Le vertical farm, le fattorie indoor che si sviluppano verso l’alto, rappresentano la nuova frontiera della produzione agricola sostenibile. Permettono di coltivare 365 giorni all’anno, indipendentemente dal clima esterno, eliminando totalmente l’uso di pesticidi ed erbicidi.
Le piante crescono sovrapposte in scaffalature alte diversi metri, all’interno di ambienti chiusi e controllati. Le radici possono essere interrate o immerse in soluzioni d’acqua o, ancora, sospese nell’aria e nebulizzate con sostanze nutrienti. Grazie a luci LED e al monitoraggio climatico costante, si produce un risparmio idrico che sfiora il 95% rispetto ai campi aperti.

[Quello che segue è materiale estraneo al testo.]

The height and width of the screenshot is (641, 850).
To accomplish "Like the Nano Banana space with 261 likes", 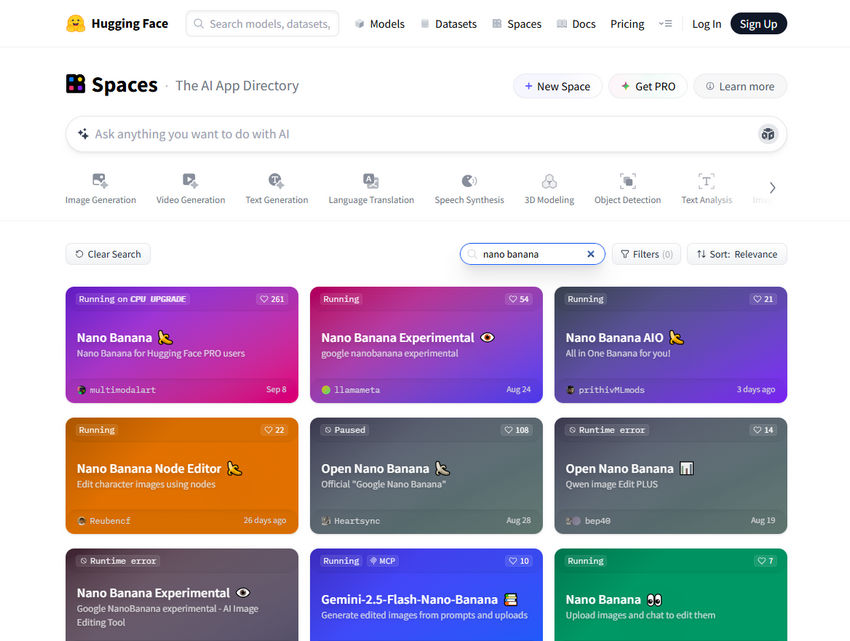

In un ecosistema così tecnologicamente denso, dove lo spazio è ridotto al minimo, l’automazione diventa uno strumento fondamentale. Tuttavia, per gestire la vita vegetale, non servono solo “mani” d’acciaio, ma una tecnologia capace di delicatezza e flessibilità: il vuoto.

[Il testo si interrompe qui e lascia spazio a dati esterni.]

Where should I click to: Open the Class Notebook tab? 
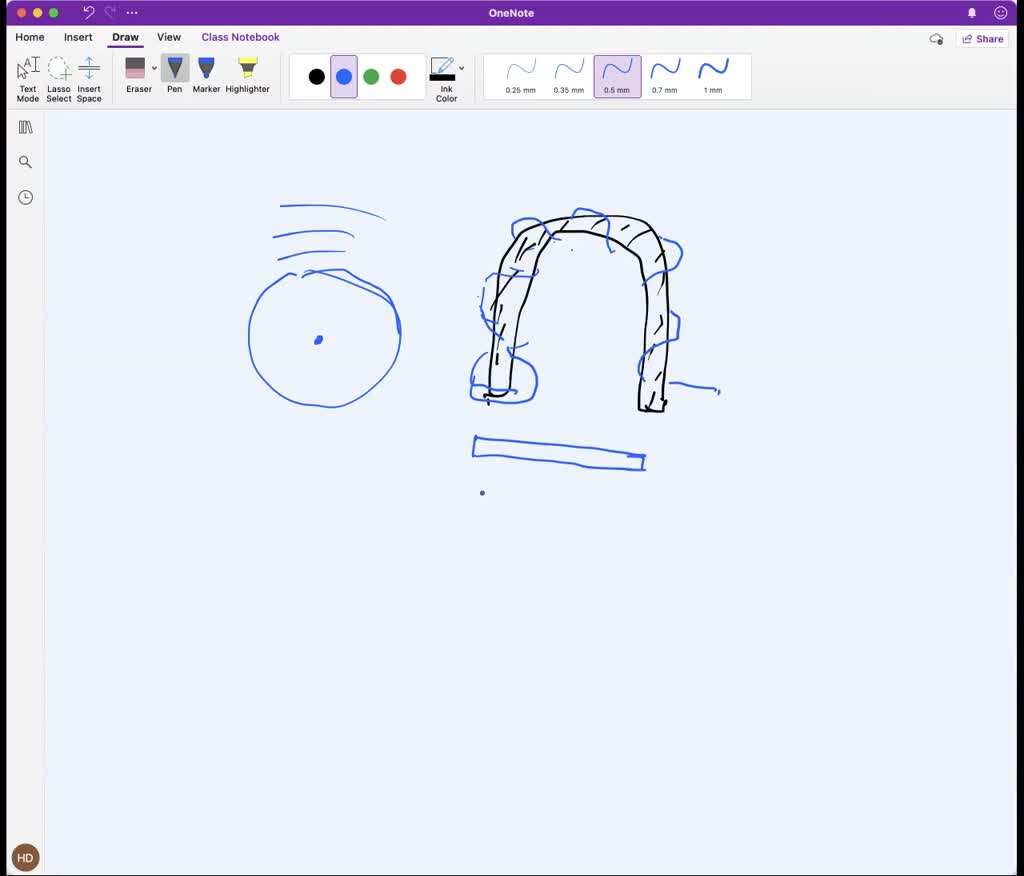(240, 37)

Il ruolo del vuoto inizia ben prima che la pianta germogli, nella fase della semina.
Immaginate di dover prelevare un singolo seme di lattuga o di basilico, grande appena un millimetro, da un contenitore che ne contiene migliaia. Una pinza meccanica finirebbe per schiacciarlo o per prenderne troppi. Le seminatrici automatiche utilizzano invece piccoli ugelli collegati a un generatore di vuoto: una minuscola aspirazione “chiama” il singolo seme, lo tiene fermo sulla punta dell’ugello e lo rilascia solo quando si trova esattamente sopra il vassoio di crescita. È una gestione chirurgica che garantisce che ogni alveolo del terreno abbia un solo seme, evitando sprechi.
Una volta che la pianta cresce, entra in gioco la gestione dei cosiddetti “puck”, piccoli contenitori circolari o alveolari (simili a dischetti o vasetti) che ospitano la singola piantina e le sue radici. In una fattoria verticale, migliaia di questi dischetti devono essere spostati continuamente per ricevere luce o nutrienti.
Qui il vuoto è fondamentale per la velocità e l’adattamento: le ventose aderiscono alla parte superiore o laterale del puck, permettendo al robot di sollevarlo e spostarlo, senza dover abbracciare il vasetto dai lati, e questo risparmio di spazio permette di tenere i contenitori vicinissimi tra loro, aumentando la densità della coltivazione.
E tantissime altre sono le applicazioni del vuoto nel contesto delle Vertical farm, dal rinvaso automatizzato alla pulizia dei puck, fino al confezionamento sottovuoto dei prodotti ortofrutticoli.